INFORMATION GIVEN:
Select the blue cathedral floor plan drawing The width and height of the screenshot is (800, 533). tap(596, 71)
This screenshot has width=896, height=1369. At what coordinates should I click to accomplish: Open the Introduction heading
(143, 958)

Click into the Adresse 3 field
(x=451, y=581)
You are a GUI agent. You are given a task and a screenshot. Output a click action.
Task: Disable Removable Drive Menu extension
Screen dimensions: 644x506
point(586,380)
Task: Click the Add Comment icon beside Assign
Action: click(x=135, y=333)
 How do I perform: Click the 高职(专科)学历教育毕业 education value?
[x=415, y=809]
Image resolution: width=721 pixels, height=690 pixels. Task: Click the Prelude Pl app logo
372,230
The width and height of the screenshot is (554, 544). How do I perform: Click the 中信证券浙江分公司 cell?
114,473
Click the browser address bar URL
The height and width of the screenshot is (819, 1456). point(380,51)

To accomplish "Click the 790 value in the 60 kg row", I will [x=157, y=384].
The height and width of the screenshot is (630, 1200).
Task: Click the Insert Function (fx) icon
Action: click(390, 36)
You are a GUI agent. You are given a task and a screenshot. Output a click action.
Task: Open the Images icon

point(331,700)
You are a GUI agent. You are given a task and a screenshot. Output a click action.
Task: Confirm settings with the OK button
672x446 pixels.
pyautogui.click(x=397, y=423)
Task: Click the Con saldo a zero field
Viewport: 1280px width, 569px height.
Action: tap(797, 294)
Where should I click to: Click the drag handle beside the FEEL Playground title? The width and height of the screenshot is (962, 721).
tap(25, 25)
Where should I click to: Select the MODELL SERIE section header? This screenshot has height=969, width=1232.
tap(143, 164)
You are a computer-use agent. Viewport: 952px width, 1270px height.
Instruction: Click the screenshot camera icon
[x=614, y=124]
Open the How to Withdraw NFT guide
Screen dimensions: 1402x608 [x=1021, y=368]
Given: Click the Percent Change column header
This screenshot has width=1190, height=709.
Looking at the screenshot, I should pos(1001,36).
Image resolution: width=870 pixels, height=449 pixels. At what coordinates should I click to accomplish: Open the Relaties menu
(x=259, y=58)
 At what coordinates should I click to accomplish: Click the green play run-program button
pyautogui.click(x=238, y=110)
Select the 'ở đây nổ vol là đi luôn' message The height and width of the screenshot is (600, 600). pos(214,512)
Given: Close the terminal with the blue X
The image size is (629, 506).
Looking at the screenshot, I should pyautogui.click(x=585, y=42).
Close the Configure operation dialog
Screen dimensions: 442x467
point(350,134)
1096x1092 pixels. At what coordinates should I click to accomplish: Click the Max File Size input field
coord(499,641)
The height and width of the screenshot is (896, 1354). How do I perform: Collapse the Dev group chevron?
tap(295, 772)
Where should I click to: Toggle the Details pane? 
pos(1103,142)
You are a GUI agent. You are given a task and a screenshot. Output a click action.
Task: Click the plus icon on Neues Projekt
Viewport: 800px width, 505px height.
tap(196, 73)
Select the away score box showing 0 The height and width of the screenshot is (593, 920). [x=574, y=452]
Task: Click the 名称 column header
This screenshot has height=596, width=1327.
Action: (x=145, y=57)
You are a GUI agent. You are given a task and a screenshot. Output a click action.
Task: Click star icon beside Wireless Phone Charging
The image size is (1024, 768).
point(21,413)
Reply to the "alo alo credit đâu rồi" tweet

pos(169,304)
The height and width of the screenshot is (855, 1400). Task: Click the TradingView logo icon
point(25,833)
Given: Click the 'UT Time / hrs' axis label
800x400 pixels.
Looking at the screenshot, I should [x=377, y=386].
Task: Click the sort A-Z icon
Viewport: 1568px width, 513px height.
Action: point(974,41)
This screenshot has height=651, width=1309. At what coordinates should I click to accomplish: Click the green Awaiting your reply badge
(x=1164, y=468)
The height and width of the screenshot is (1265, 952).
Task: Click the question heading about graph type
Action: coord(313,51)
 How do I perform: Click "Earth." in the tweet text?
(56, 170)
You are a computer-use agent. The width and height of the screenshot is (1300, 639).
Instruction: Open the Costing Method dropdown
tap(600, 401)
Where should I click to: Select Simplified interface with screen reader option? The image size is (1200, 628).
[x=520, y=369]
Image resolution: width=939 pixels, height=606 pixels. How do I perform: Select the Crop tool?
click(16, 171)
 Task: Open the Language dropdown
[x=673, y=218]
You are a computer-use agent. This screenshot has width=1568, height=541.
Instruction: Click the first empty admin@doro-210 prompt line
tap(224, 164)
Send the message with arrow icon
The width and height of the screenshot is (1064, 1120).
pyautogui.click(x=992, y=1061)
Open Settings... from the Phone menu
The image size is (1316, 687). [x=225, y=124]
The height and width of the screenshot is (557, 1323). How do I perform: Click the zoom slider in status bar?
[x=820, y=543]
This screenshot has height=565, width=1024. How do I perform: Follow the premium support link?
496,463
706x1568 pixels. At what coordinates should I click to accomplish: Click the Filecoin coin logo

PROBLEM TO WORK ON: Copy all of the entries above exactly as shown.

WRITTEN REPLY:
Select the blue cathedral floor plan drawing The width and height of the screenshot is (800, 533). tap(596, 71)
This screenshot has width=896, height=1369. At what coordinates should I click to accomplish: Open the Introduction heading
(143, 958)

Click into the Adresse 3 field
(x=451, y=581)
You are a GUI agent. You are given a task and a screenshot. Output a click action.
Task: Disable Removable Drive Menu extension
Screen dimensions: 644x506
point(586,380)
Task: Click the Add Comment icon beside Assign
Action: click(x=135, y=333)
 How do I perform: Click the 高职(专科)学历教育毕业 education value?
[x=415, y=809]
Image resolution: width=721 pixels, height=690 pixels. Task: Click the Prelude Pl app logo
372,230
The width and height of the screenshot is (554, 544). How do I perform: Click the 中信证券浙江分公司 cell?
114,473
Click the browser address bar URL
The height and width of the screenshot is (819, 1456). point(380,51)

To accomplish "Click the 790 value in the 60 kg row", I will [x=157, y=384].
The height and width of the screenshot is (630, 1200).
Task: Click the Insert Function (fx) icon
Action: click(390, 36)
You are a GUI agent. You are given a task and a screenshot. Output a click action.
Task: Open the Images icon

point(331,700)
You are a GUI agent. You are given a task and a screenshot. Output a click action.
Task: Confirm settings with the OK button
672x446 pixels.
pyautogui.click(x=397, y=423)
Task: Click the Con saldo a zero field
Viewport: 1280px width, 569px height.
Action: tap(797, 294)
Where should I click to: Click the drag handle beside the FEEL Playground title? The width and height of the screenshot is (962, 721).
tap(25, 25)
Where should I click to: Select the MODELL SERIE section header? This screenshot has height=969, width=1232.
tap(143, 164)
You are a computer-use agent. Viewport: 952px width, 1270px height.
Instruction: Click the screenshot camera icon
[x=614, y=124]
Open the How to Withdraw NFT guide
Screen dimensions: 1402x608 [x=1021, y=368]
Given: Click the Percent Change column header
This screenshot has width=1190, height=709.
Looking at the screenshot, I should pos(1001,36).
Image resolution: width=870 pixels, height=449 pixels. At what coordinates should I click to accomplish: Open the Relaties menu
(x=259, y=58)
 At what coordinates should I click to accomplish: Click the green play run-program button
pyautogui.click(x=238, y=110)
Select the 'ở đây nổ vol là đi luôn' message The height and width of the screenshot is (600, 600). pos(214,512)
Given: Close the terminal with the blue X
The image size is (629, 506).
Looking at the screenshot, I should pyautogui.click(x=585, y=42).
Close the Configure operation dialog
Screen dimensions: 442x467
point(350,134)
1096x1092 pixels. At what coordinates should I click to accomplish: Click the Max File Size input field
coord(499,641)
The height and width of the screenshot is (896, 1354). How do I perform: Collapse the Dev group chevron?
tap(295, 772)
Where should I click to: Toggle the Details pane? 
pos(1103,142)
You are a GUI agent. You are given a task and a screenshot. Output a click action.
Task: Click the plus icon on Neues Projekt
Viewport: 800px width, 505px height.
tap(196, 73)
Select the away score box showing 0 The height and width of the screenshot is (593, 920). [x=574, y=452]
Task: Click the 名称 column header
This screenshot has height=596, width=1327.
Action: (x=145, y=57)
You are a GUI agent. You are given a task and a screenshot. Output a click action.
Task: Click star icon beside Wireless Phone Charging
The image size is (1024, 768).
point(21,413)
Reply to the "alo alo credit đâu rồi" tweet

pos(169,304)
The height and width of the screenshot is (855, 1400). Task: Click the TradingView logo icon
point(25,833)
Given: Click the 'UT Time / hrs' axis label
800x400 pixels.
Looking at the screenshot, I should [x=377, y=386].
Task: Click the sort A-Z icon
Viewport: 1568px width, 513px height.
Action: point(974,41)
This screenshot has height=651, width=1309. At what coordinates should I click to accomplish: Click the green Awaiting your reply badge
(x=1164, y=468)
The height and width of the screenshot is (1265, 952).
Task: Click the question heading about graph type
Action: coord(313,51)
 How do I perform: Click "Earth." in the tweet text?
(56, 170)
You are a computer-use agent. The width and height of the screenshot is (1300, 639).
Instruction: Open the Costing Method dropdown
tap(600, 401)
Where should I click to: Select Simplified interface with screen reader option? The image size is (1200, 628).
[x=520, y=369]
Image resolution: width=939 pixels, height=606 pixels. How do I perform: Select the Crop tool?
click(16, 171)
 Task: Open the Language dropdown
[x=673, y=218]
You are a computer-use agent. This screenshot has width=1568, height=541.
Instruction: Click the first empty admin@doro-210 prompt line
tap(224, 164)
Send the message with arrow icon
The width and height of the screenshot is (1064, 1120).
pyautogui.click(x=992, y=1061)
Open Settings... from the Phone menu
The image size is (1316, 687). [x=225, y=124]
The height and width of the screenshot is (557, 1323). How do I perform: Click the zoom slider in status bar?
[x=820, y=543]
This screenshot has height=565, width=1024. How do I perform: Follow the premium support link?
496,463
706x1568 pixels. At what coordinates should I click to accomplish: Click the Filecoin coin logo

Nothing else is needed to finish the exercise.